⟨

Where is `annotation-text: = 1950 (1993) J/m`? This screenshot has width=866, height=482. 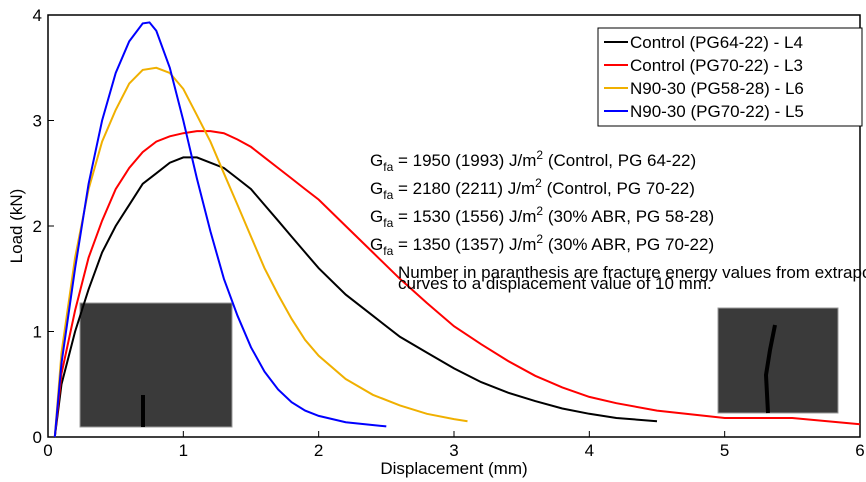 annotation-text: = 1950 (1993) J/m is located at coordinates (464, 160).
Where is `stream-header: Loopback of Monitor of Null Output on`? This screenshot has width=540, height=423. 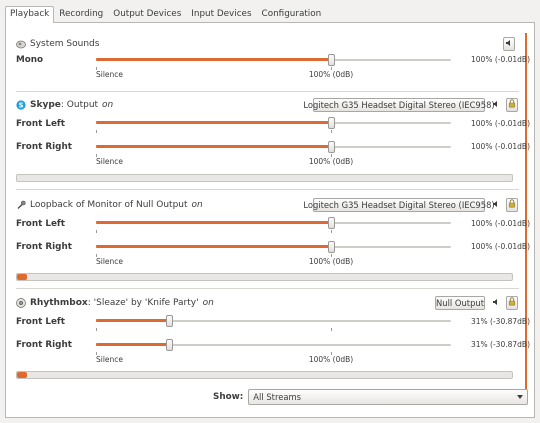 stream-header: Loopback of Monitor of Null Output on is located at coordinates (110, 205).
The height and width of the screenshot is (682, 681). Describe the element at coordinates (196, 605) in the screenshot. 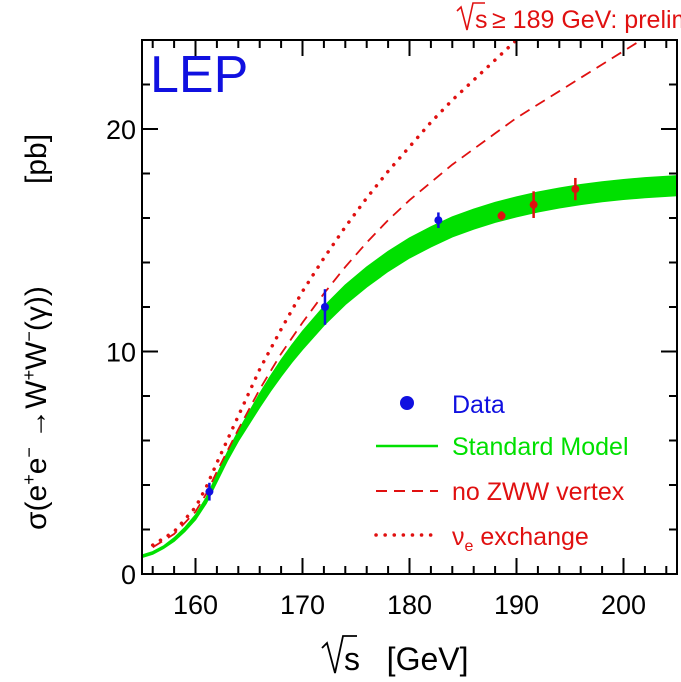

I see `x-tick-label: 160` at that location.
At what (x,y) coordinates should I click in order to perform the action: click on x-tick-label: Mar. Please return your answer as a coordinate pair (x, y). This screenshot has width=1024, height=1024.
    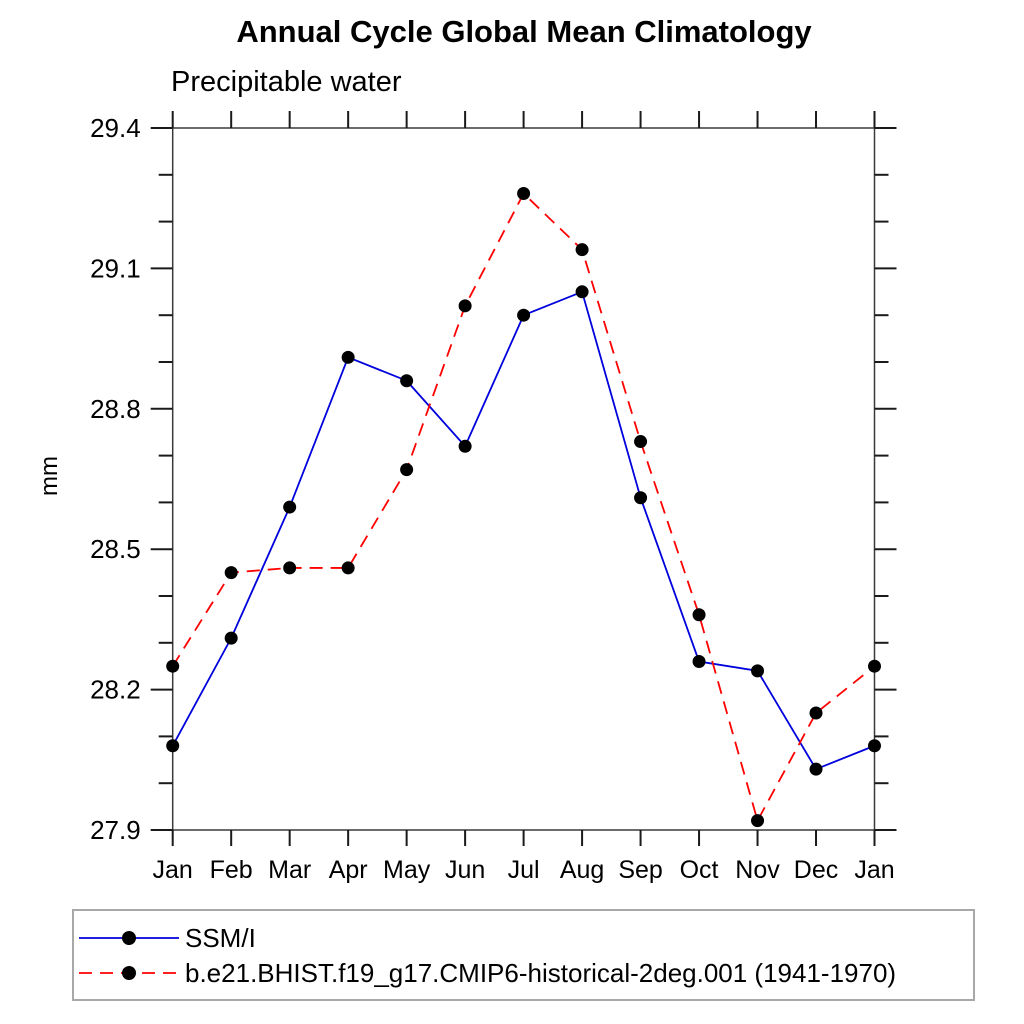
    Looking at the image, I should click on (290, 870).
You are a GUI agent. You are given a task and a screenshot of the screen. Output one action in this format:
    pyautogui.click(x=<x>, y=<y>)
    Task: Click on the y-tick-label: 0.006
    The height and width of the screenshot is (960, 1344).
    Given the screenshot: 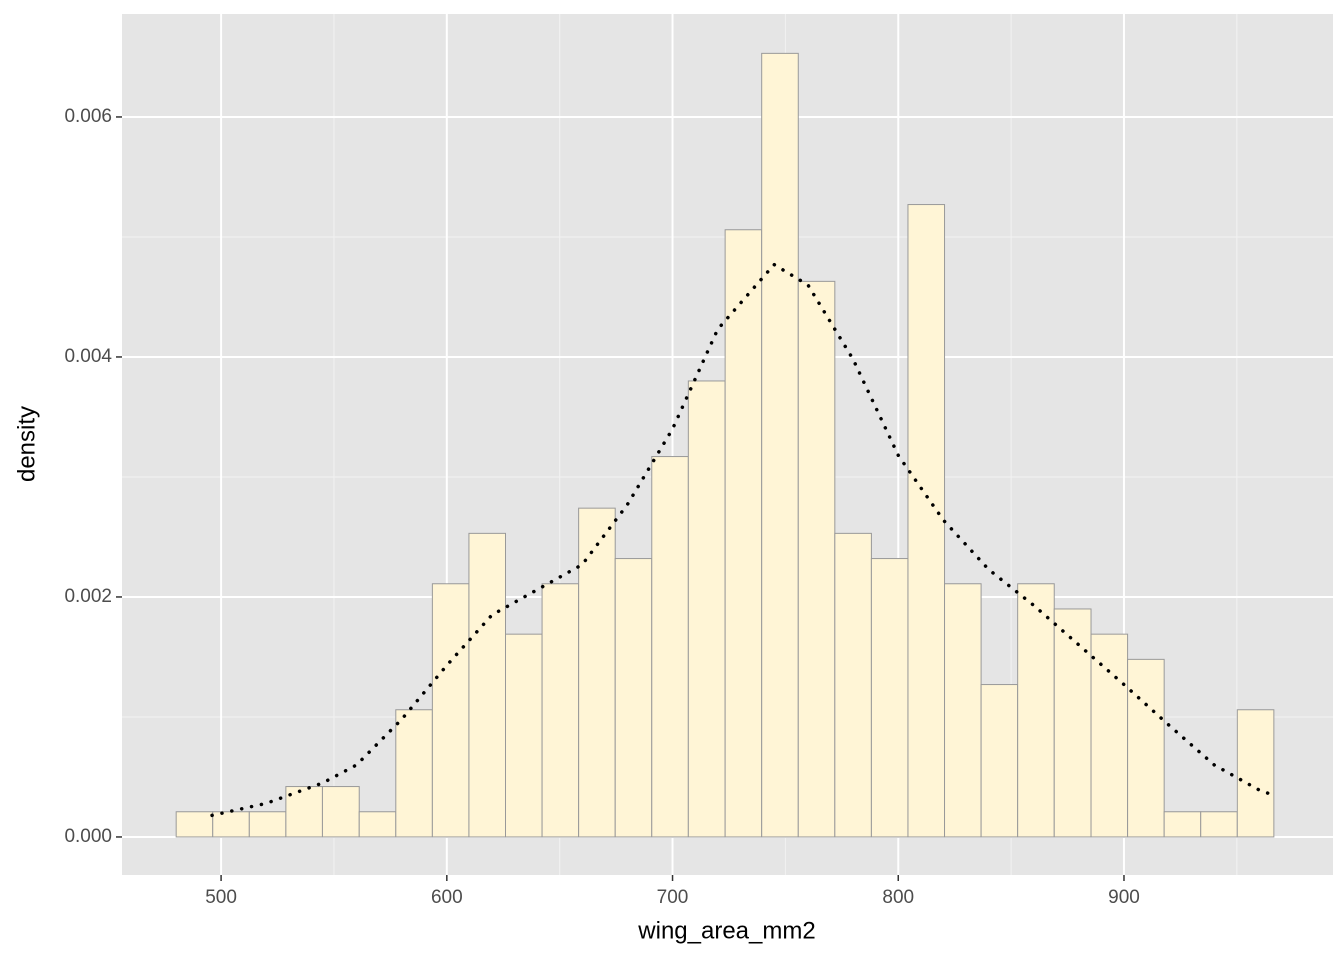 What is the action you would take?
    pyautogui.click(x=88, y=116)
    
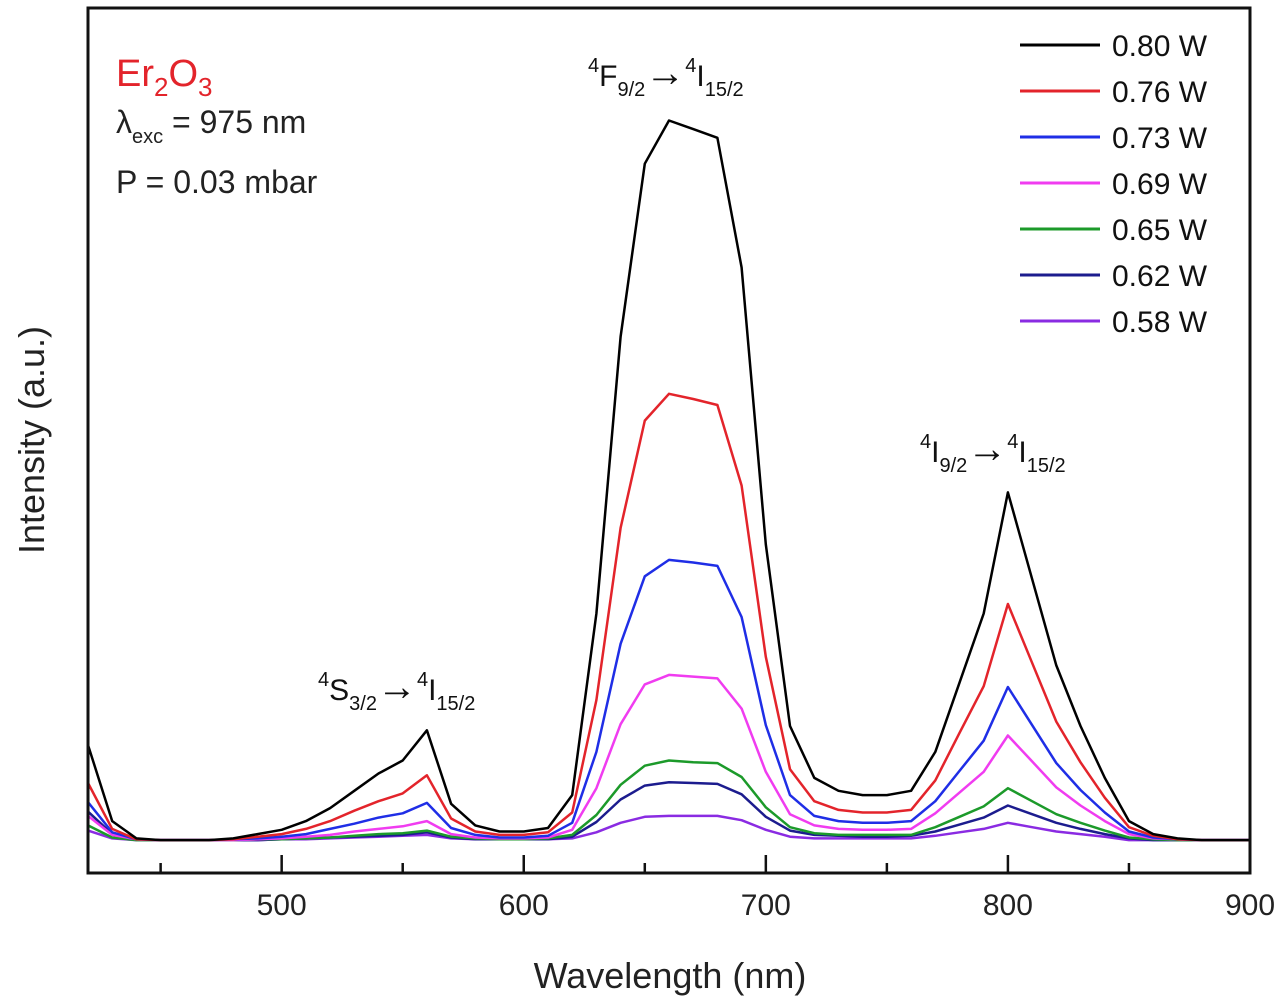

⟩

### The task
Could you repeat the lines from the line with "At what (x,y)" to the line with "Looking at the" word for word, leaving the pictures out of your answer?

### Response to the exercise
At what (x,y) coordinates should I click in order to perform the action: click on x-tick-label: Mar. Please return your answer as a coordinate pair (x, y). This screenshot has width=1024, height=1024.
    Looking at the image, I should click on (290, 870).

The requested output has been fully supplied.